An excessive amount of tidal flushing at an SRT gate is undesirable because excessive water levels upstream can inundate developed land. In addition, brackish water saturating agricultural land can negatively impact crops that have limited tolerance for brackish water.

Because SRT gates are typically unmanned, they must automatically and reliably open completely during falling tides and automatically and reliably close at an appropriate water level during rising tides. The SRT gate must operate independently and without human intervention. Because the levels of the water may vary with different seasons, and during storm and draught conditions, the SRT gate should be easily adjustable.
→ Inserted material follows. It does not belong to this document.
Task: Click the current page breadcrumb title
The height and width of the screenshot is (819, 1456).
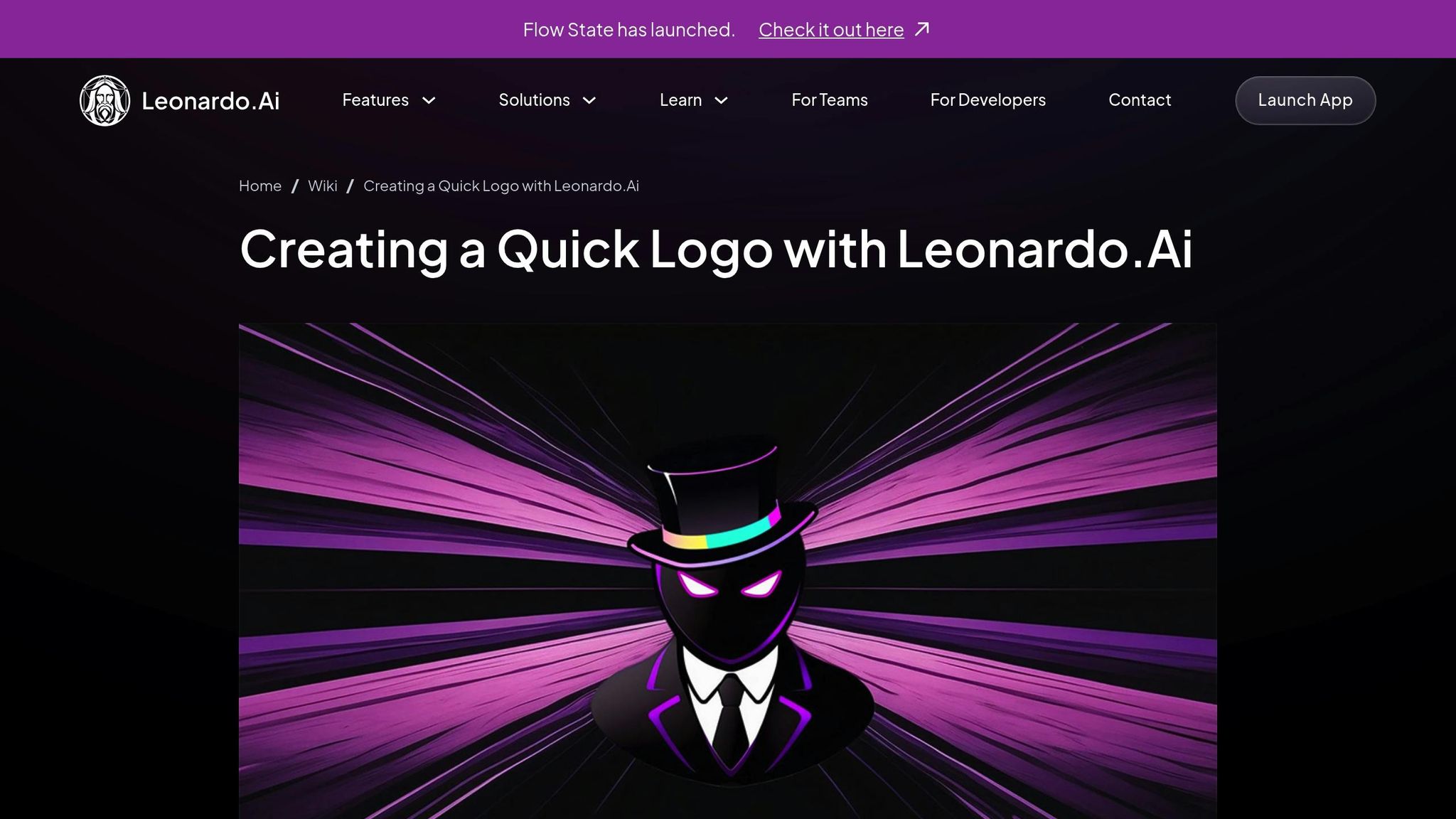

The SRT gate should also be easily to maintain.

SUMMARY OF THE INVENTION

It is an object of the present invention to provide an improved SRT gate that operates like a normal SRT gate in that it does not allow upstream flow through the SRT gate during floods, but can be selectively adjusted to allow some quantity of backflow without causing harm.

It is another object to provide such an improved SRT gate that is relatively inexpensive to install on an existing headwall with or without an existing tide gate.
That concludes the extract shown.